Geldautomaten-Betrug nimmt zu

Das sogenannte Skimming, bei dem Betrüger versuchen, sowohl an die PIN als auch an die auf dem Magnetstreifen der EC-Karte enthaltenen Daten zu gelangen, nimmt immer mehr zu und wird zudem immer raffinierter. Vor allem Nordrhein-Westfalen ist bei den zumeist ausländischen Tätern sehr beliebt.
Mit den gefälschten EC-Karten lässt sich nämlich in Deutschland nichts anfangen, da deutsche Bankautomaten die Fälschungen sofort erkennen würden. Durch seine Nähe zum Ausland ist NRW daher für die Betrüger besonders gut geeignet. Wurden hier im Jahr 2006 noch 85 Fälle gemeldet, waren es 2008 bereits 172 und allein im ersten Halbjahr 2009 schon 90 Fälle.
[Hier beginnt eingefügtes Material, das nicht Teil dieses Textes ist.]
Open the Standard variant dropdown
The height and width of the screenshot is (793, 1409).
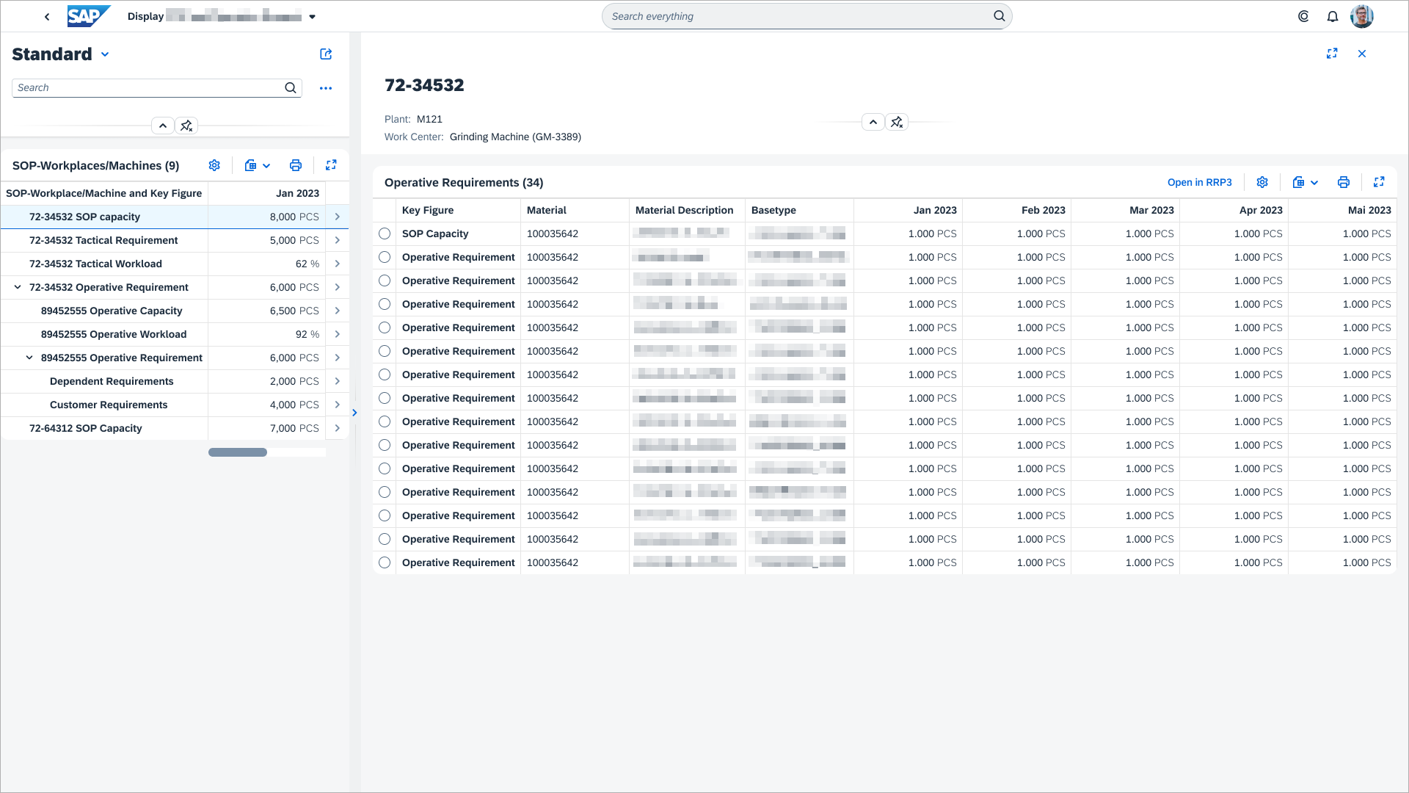coord(105,54)
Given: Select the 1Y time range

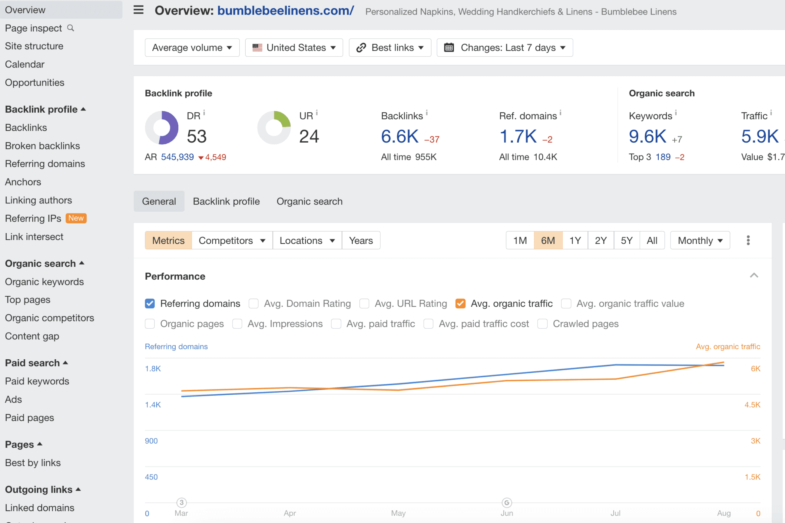Looking at the screenshot, I should (x=575, y=240).
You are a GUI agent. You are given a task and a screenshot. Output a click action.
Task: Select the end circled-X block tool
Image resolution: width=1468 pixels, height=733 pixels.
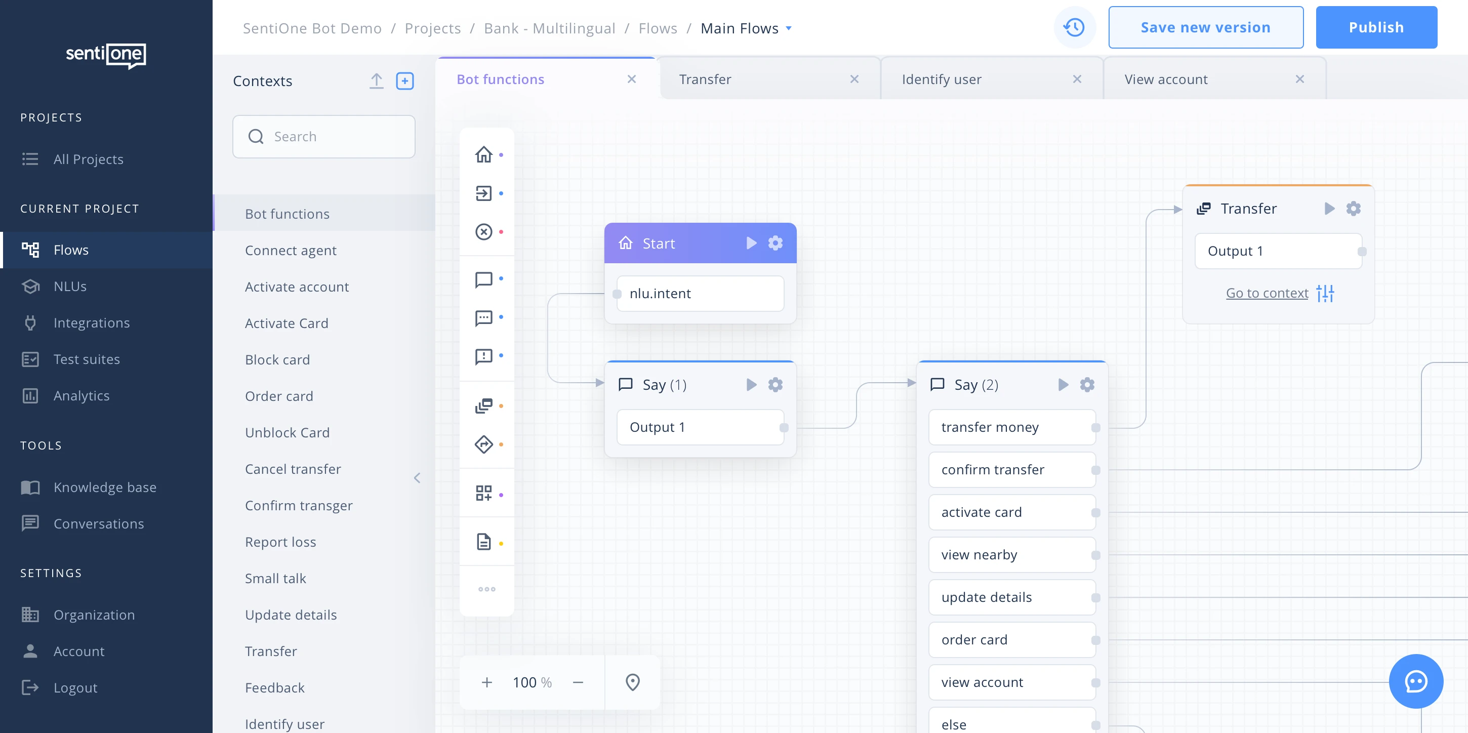pos(484,232)
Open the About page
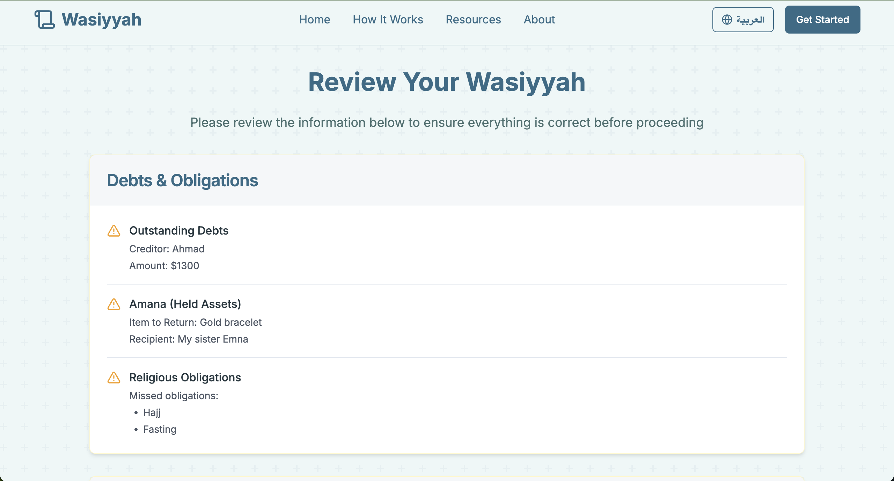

Die Polizei rät dazu, sich den Zugang zur Bank mit der Kreditkarte zu verschaffen und dann mit der EC-Karte das Geld abzuheben, denn mittlerweile würden die Vorsatzgeräte häufig am Kartenschlitz der Eingangstür angebracht und nicht mehr direkt am Automaten. Die PIN wird außerdem inzwischen nicht nur mit Kameras gefilmt, sondern mit speziellen Folien direkt auf dem Tastenfeld des Geldautomaten mitgelesen. Durch die Trennung von Kredit- und EC-Kartennutzung erhielten die Täter so Daten, die nicht zusammenpassen und daher wertlos wären, so das LKA in NRW. Misstrauisch sollte man daher auch werden, wenn bereits an der Eingangstür eine PIN gefordert wird.
Ferner dürfe man ruhig am Automaten ein wenig rütteln, da die Aufsatzgeräte in der Regel nur mit Klebeband befestigt wären.
Geschädigte erhalten allerdings der Aachener Zeitung zufolge für gewöhnlich das verlorene Geld problemlos erstattet.